Within the entries below, please return exactly the lines from the one with "Where should I click to: Tap" through the one with "The height and width of the screenshot is (502, 893).", leaving out any pictures.

[Dataset records]
====
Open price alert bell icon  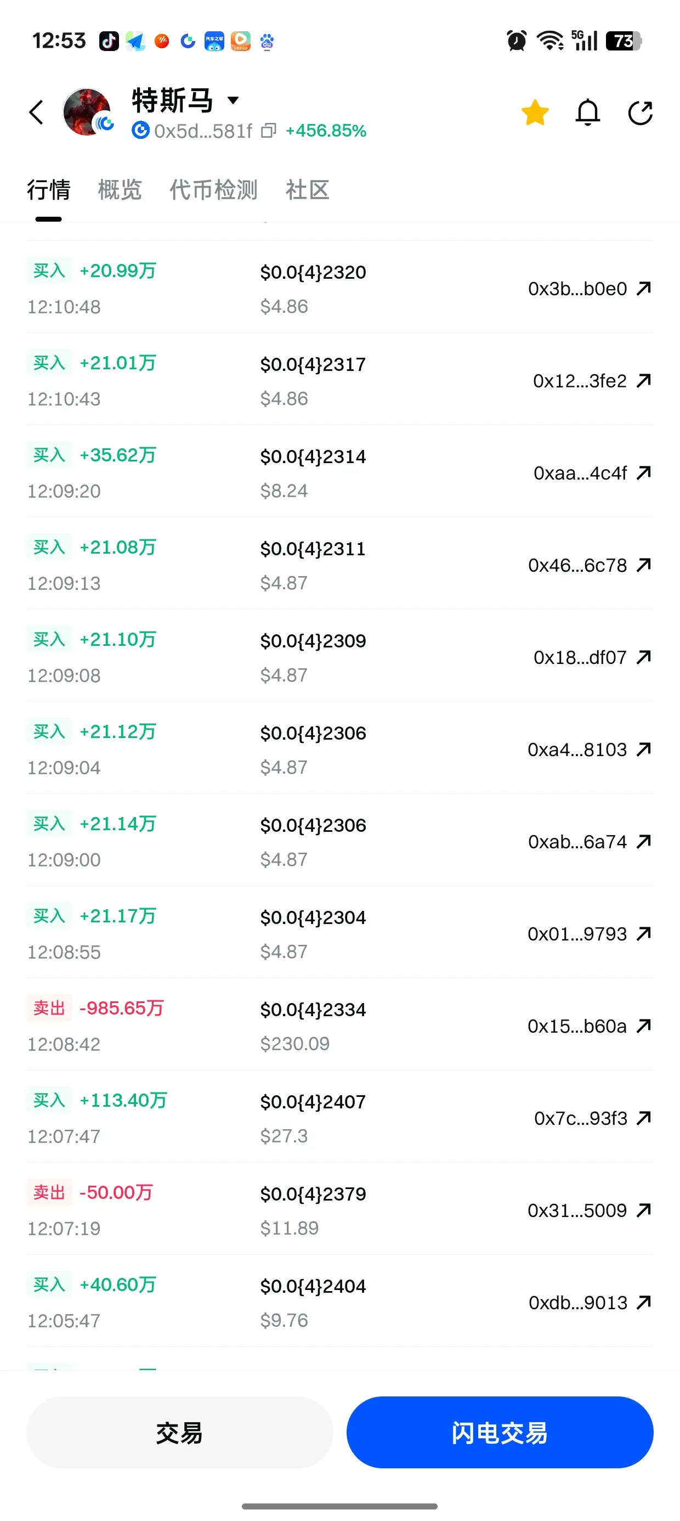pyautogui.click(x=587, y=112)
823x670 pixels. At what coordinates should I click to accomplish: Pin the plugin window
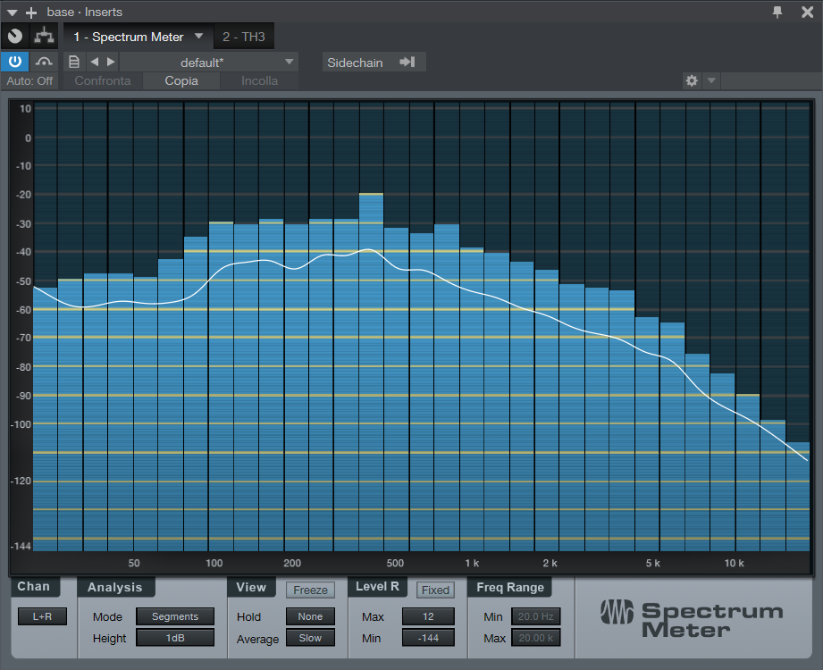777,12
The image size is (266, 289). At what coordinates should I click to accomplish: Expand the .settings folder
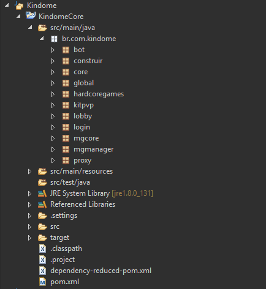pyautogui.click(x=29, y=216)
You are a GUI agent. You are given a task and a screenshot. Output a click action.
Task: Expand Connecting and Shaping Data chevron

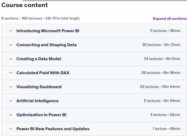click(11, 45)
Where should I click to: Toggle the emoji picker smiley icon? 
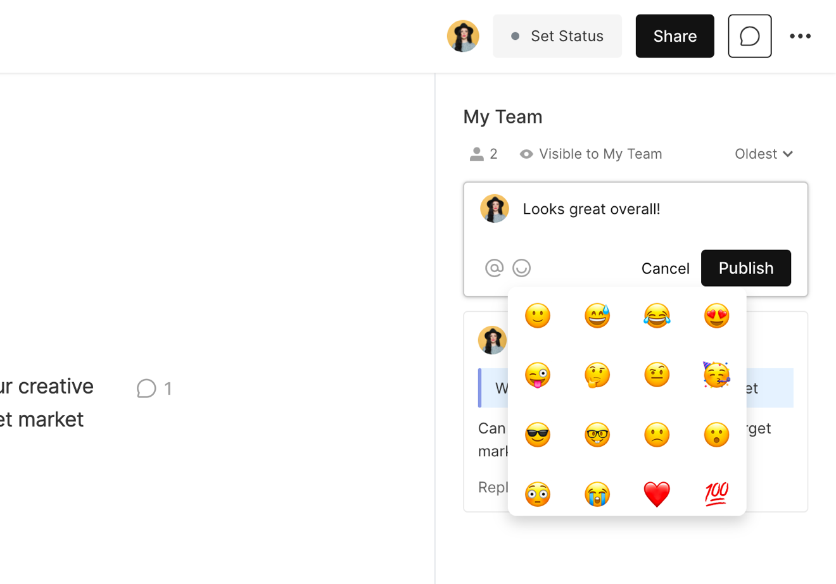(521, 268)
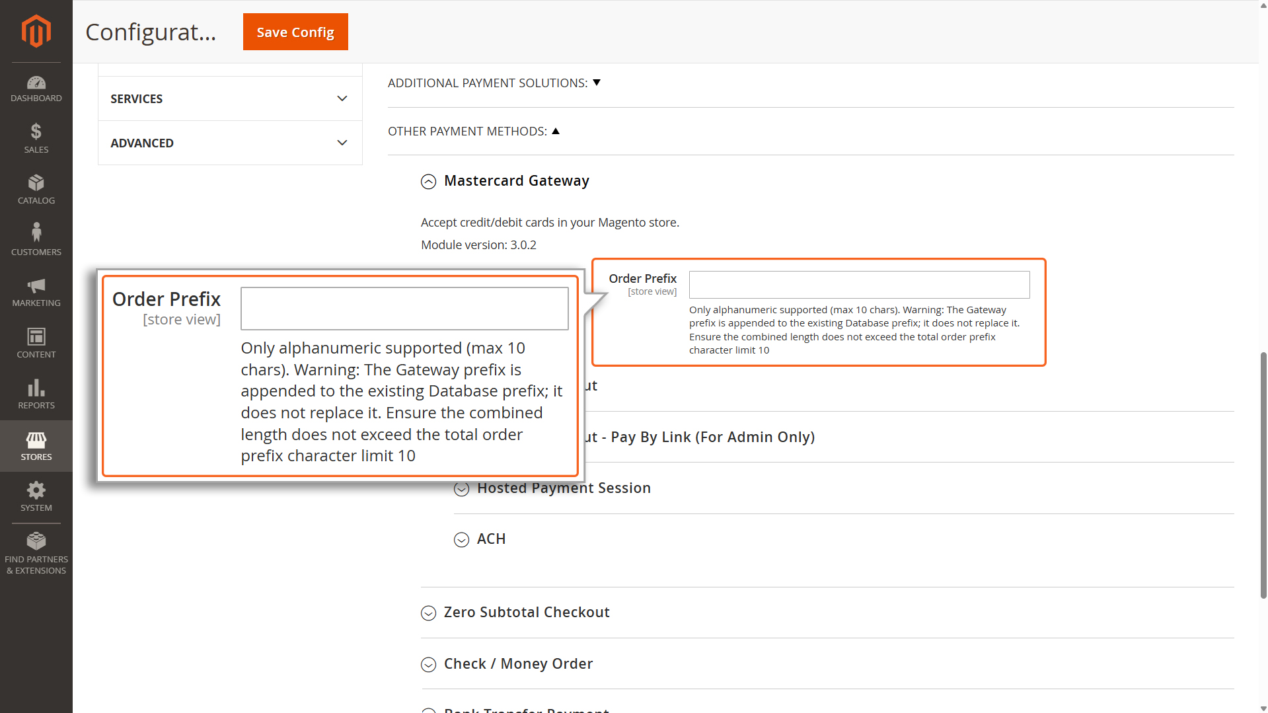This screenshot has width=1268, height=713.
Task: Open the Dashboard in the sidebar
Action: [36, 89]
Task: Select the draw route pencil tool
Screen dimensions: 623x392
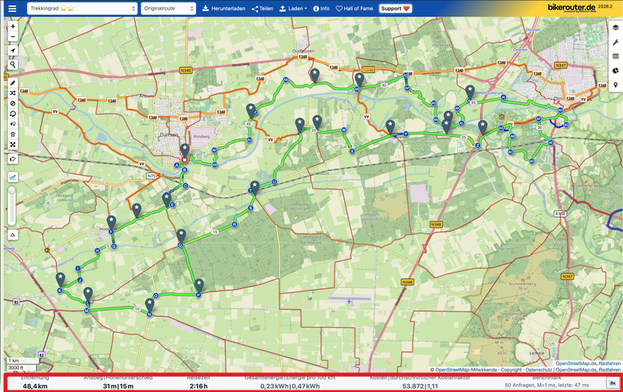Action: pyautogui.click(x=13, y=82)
====
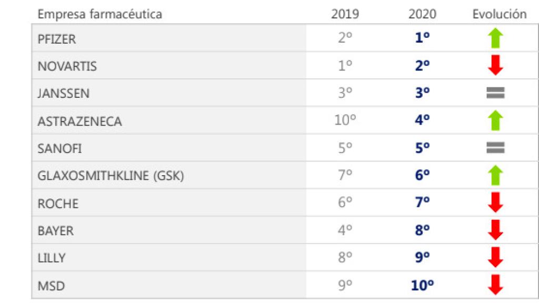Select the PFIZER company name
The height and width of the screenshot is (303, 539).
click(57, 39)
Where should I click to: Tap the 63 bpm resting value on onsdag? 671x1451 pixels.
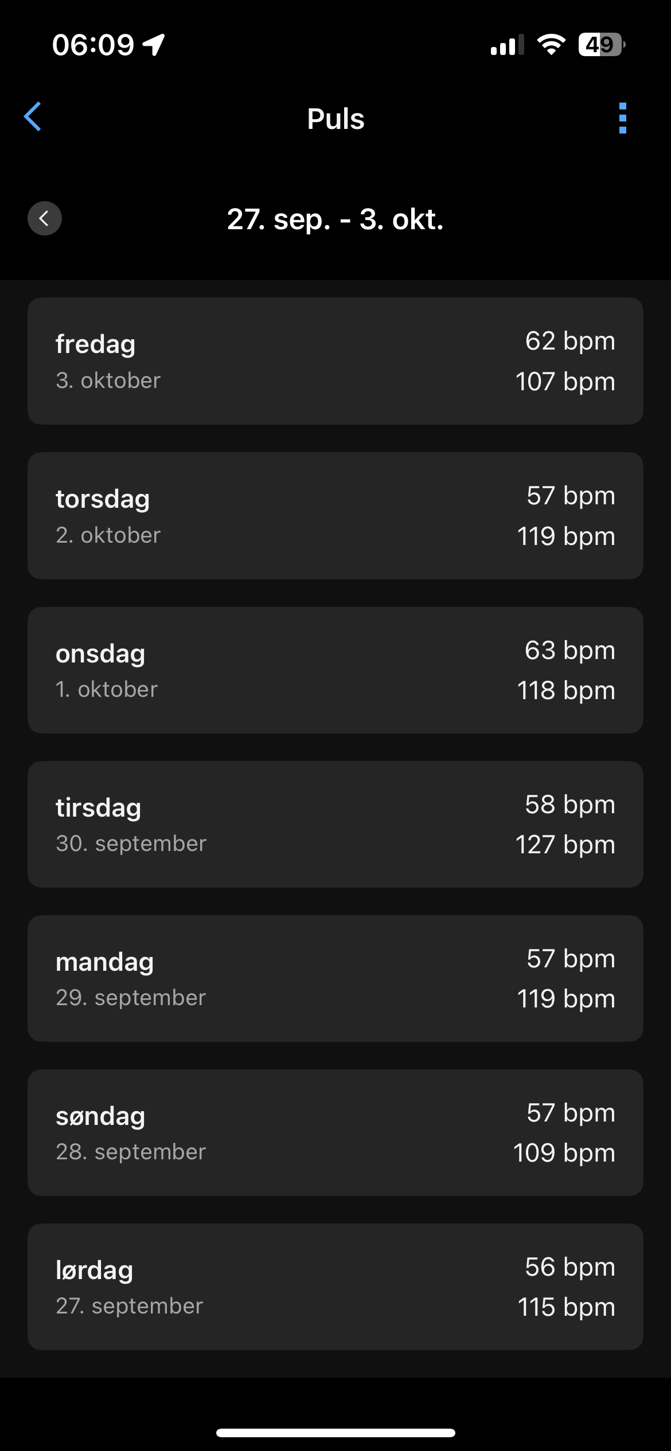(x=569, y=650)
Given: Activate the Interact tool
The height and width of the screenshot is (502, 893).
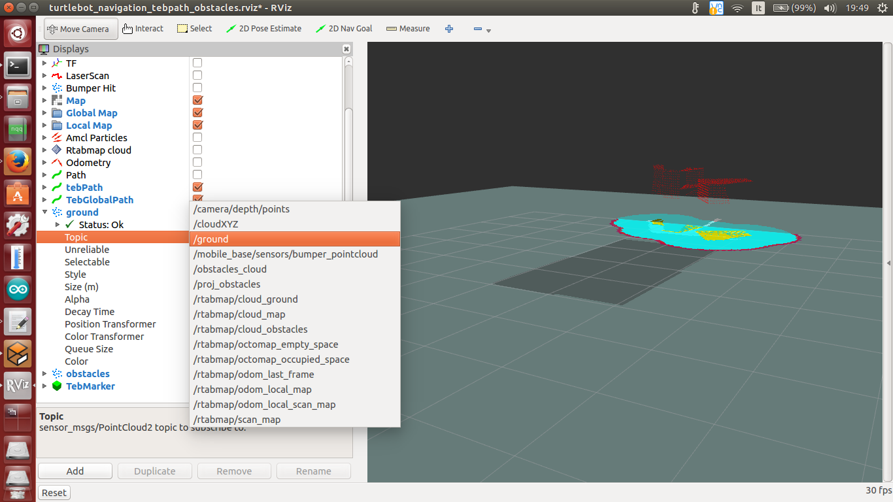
====
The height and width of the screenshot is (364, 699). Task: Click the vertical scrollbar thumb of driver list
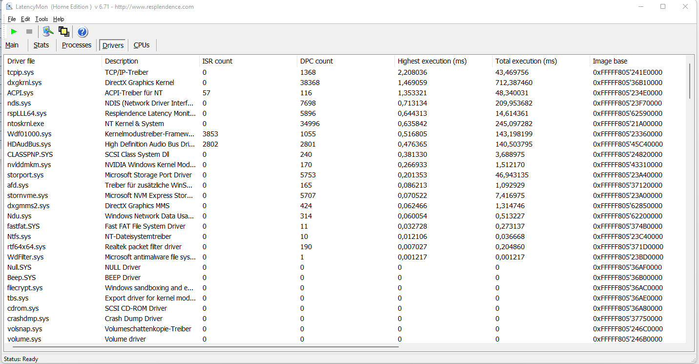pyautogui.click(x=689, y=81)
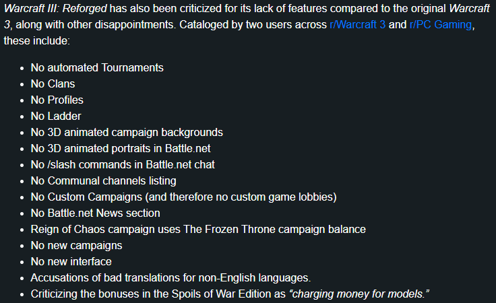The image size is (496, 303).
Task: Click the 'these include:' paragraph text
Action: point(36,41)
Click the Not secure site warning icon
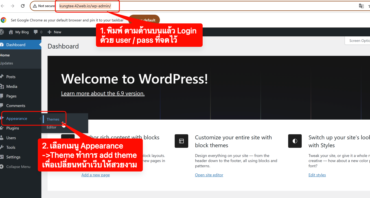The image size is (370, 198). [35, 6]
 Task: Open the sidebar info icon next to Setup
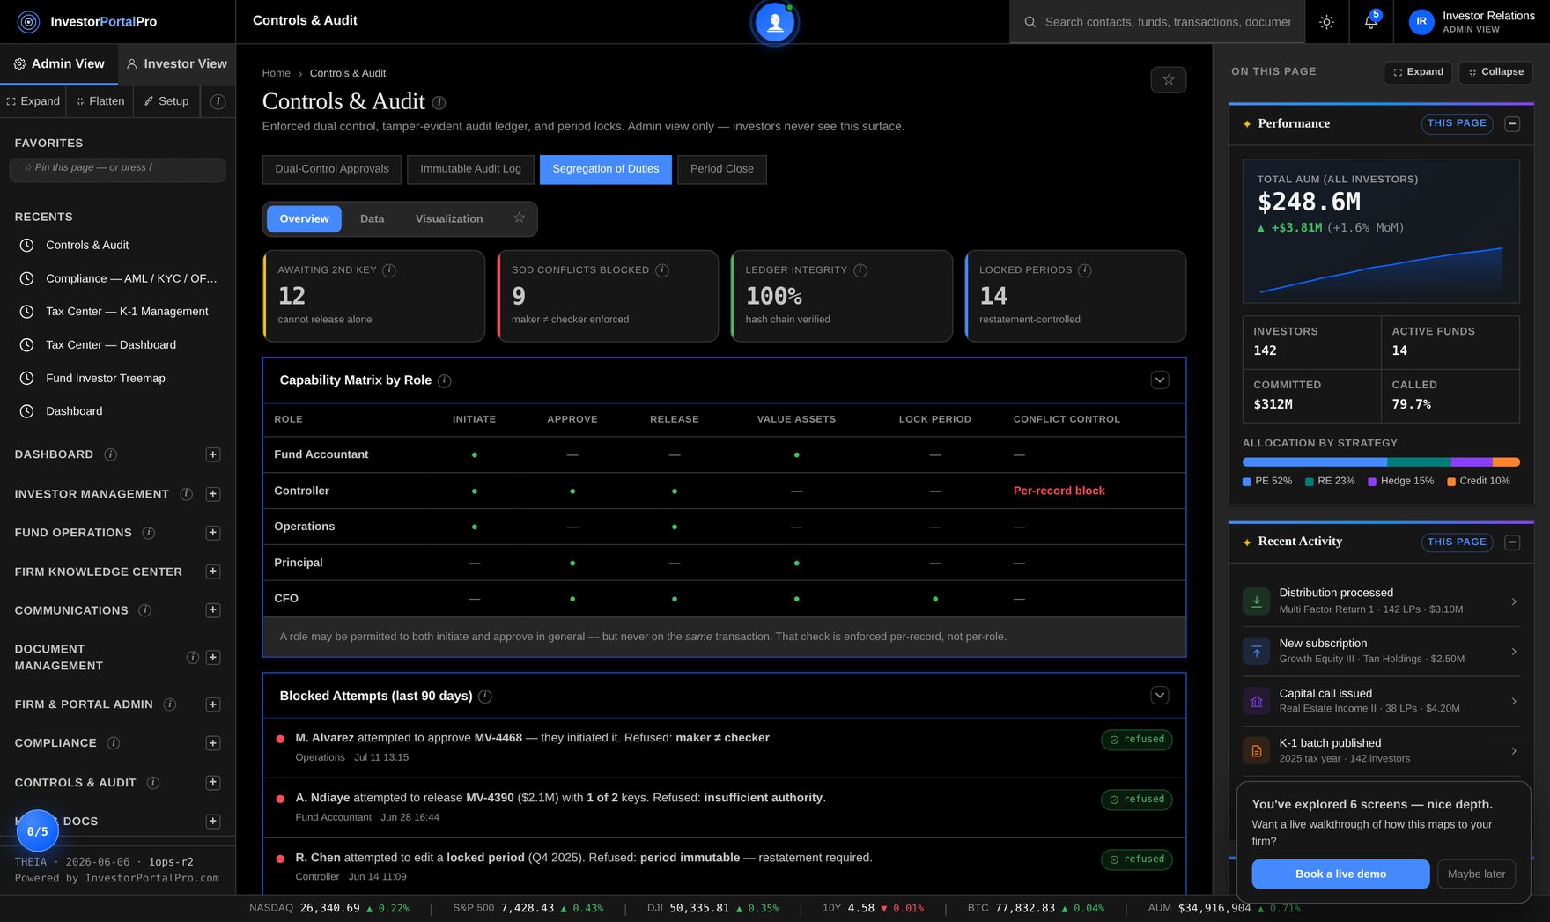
====
■ Answer section
Where should I click to: Tap the 63 bpm resting value on onsdag? 671x1451 pixels.
(x=569, y=650)
Given: Activate the Interact tool
The height and width of the screenshot is (502, 893).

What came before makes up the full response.